**What is needed:** Print every line of the records below exactly as it reads.

(Dataset entries)
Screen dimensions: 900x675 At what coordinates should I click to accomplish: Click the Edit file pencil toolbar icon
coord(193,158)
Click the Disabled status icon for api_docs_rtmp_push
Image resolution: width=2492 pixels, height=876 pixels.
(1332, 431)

**Exercise response:**
Screen dimensions: 900x675 At what coordinates should I click to accomplish: Click the Edit file pencil toolbar icon
coord(193,158)
Click the Disabled status icon for api_docs_rtmp_push
Image resolution: width=2492 pixels, height=876 pixels.
(1332, 431)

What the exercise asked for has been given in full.